カンダタさんはあまりグローリア陛下に会いたくないのか、嫌そうな顔をしている。
「なぁ、ギルガ。なぜ俺まで呼び出されたんだ?」
「さぁな。考えられるのは、オレ達二人がレティシアの保護者だからだろうな」
「保護者はお前だろう?」
「ははは。カンダタさんも協力すると言っていたはずだが?」
「そんな事を言ったっけな?」
「とぼけるなよ……」
オレ達が鉱山入り口に立っていると、宰相であるエフェット殿がオレ達に声をかけてくる。
陛下がいると案内されたのは酒場の一室だった。部屋の中では陛下が一人で酒を前に目を閉じ腕を組んでいた。
「よぅ。来たな」
「陛下。お久しぶりです」
「カンダタ、俺とお前の仲だろう? そんな堅っ苦しい言葉遣いはいらねぇよ。二人共、座ってくれ」
オレ達は陛下と対面になるように座る。すると陛下が酒を取り出しオレ達に注いでくれた。王族に酒を注がれる事は滅多に……いや、普通はあり得ない。
「まぁ、飲みながら話そうや」
「そうか? なら普通の口調で話をさせてもらう。まず聞きたいのは、俺達をここに呼んだのは、俺達二人がレティシアの保護者だという事と関係があるのか?」
「大ありだ。お前等はレティシアをどうしたい?」
「どうしたい? まさかと思うが、アイツを利用しようと思っているんじゃないだろうな……」
一国の王としてはレティシアを利用したいというのは理解できる。そのくらいレティシアは強力な力を持っている。

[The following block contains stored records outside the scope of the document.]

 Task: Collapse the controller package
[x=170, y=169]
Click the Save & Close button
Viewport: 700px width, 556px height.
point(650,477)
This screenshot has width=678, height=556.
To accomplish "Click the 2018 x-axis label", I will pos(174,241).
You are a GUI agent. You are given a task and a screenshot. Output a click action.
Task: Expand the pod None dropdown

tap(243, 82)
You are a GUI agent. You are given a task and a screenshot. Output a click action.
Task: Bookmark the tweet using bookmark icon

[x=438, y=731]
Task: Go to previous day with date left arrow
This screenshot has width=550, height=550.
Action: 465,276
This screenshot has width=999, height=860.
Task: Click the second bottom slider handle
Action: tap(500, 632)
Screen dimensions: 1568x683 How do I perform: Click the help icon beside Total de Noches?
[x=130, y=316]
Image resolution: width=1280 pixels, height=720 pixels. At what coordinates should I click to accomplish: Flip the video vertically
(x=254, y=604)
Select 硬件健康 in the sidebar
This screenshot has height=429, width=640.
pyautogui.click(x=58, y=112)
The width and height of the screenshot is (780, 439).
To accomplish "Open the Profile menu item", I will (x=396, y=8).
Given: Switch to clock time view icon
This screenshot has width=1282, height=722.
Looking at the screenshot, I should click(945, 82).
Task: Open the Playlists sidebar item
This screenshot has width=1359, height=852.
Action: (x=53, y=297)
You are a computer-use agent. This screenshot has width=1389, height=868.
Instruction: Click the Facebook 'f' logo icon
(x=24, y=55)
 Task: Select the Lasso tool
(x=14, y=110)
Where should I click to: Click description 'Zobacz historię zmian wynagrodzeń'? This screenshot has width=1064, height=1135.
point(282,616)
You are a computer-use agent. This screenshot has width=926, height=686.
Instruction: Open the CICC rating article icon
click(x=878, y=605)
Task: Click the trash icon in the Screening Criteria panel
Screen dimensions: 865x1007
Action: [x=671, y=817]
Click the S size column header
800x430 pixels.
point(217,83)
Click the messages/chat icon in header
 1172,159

例えばだが、レティシア一人がいればすべての戦況がひっくり返る。今回だって、マイザーを滅ぼそうと思ったら、レティシアをマイザー城に放り込めばいいだけだ。
……だが。
「レティシアを利用しようというのなら、あんたが皇王だとしても許さない」
さすがに不敬だとは思うが、これだけは譲れない。
アイツは今までは無茶苦茶だったが、まだ十六歳の女の子だ。できれば普通に生きさせてやりたい。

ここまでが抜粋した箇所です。